── EXERCISE INPUT
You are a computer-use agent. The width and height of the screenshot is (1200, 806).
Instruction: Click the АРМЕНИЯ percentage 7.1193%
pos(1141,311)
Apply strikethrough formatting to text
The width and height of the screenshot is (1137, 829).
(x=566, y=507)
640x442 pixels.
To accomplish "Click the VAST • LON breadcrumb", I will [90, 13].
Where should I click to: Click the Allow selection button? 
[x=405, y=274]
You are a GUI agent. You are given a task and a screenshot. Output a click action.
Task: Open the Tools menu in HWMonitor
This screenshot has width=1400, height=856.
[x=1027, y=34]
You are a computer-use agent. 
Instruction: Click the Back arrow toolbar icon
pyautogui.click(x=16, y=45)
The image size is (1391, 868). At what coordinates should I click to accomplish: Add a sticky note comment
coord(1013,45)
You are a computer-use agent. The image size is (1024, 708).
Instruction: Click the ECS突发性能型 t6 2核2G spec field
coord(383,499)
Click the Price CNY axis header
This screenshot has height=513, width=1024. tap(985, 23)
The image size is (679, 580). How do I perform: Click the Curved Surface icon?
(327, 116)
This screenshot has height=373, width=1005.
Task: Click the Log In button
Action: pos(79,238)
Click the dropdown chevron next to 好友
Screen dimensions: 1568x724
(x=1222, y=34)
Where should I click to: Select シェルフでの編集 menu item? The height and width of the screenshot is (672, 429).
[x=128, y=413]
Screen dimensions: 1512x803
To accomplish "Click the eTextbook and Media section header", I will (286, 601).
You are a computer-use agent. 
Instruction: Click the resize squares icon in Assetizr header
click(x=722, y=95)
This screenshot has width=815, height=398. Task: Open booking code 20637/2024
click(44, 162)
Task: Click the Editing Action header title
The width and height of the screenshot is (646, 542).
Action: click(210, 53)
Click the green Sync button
────
WORK REQUEST —
Return the whole listing above verbatim.

TASK OUTPUT —
You are a computer-use agent. The width and height of the screenshot is (1200, 806).
Instruction: Click the АРМЕНИЯ percentage 7.1193%
pos(1141,311)
Apply strikethrough formatting to text
The width and height of the screenshot is (1137, 829).
(x=566, y=507)
640x442 pixels.
To accomplish "Click the VAST • LON breadcrumb", I will [90, 13].
Where should I click to: Click the Allow selection button? 
[x=405, y=274]
You are a GUI agent. You are given a task and a screenshot. Output a click action.
Task: Open the Tools menu in HWMonitor
This screenshot has width=1400, height=856.
[x=1027, y=34]
You are a computer-use agent. 
Instruction: Click the Back arrow toolbar icon
pyautogui.click(x=16, y=45)
The image size is (1391, 868). At what coordinates should I click to accomplish: Add a sticky note comment
coord(1013,45)
You are a computer-use agent. The image size is (1024, 708).
Instruction: Click the ECS突发性能型 t6 2核2G spec field
coord(383,499)
Click the Price CNY axis header
This screenshot has height=513, width=1024. tap(985, 23)
The image size is (679, 580). How do I perform: Click the Curved Surface icon?
(327, 116)
This screenshot has height=373, width=1005.
Task: Click the Log In button
Action: pos(79,238)
Click the dropdown chevron next to 好友
Screen dimensions: 1568x724
(x=1222, y=34)
Where should I click to: Select シェルフでの編集 menu item? The height and width of the screenshot is (672, 429).
[x=128, y=413]
Screen dimensions: 1512x803
To accomplish "Click the eTextbook and Media section header", I will (286, 601).
You are a computer-use agent. 
Instruction: Click the resize squares icon in Assetizr header
click(x=722, y=95)
This screenshot has width=815, height=398. Task: Open booking code 20637/2024
click(44, 162)
Task: Click the Editing Action header title
The width and height of the screenshot is (646, 542).
Action: click(210, 53)
Click the green Sync button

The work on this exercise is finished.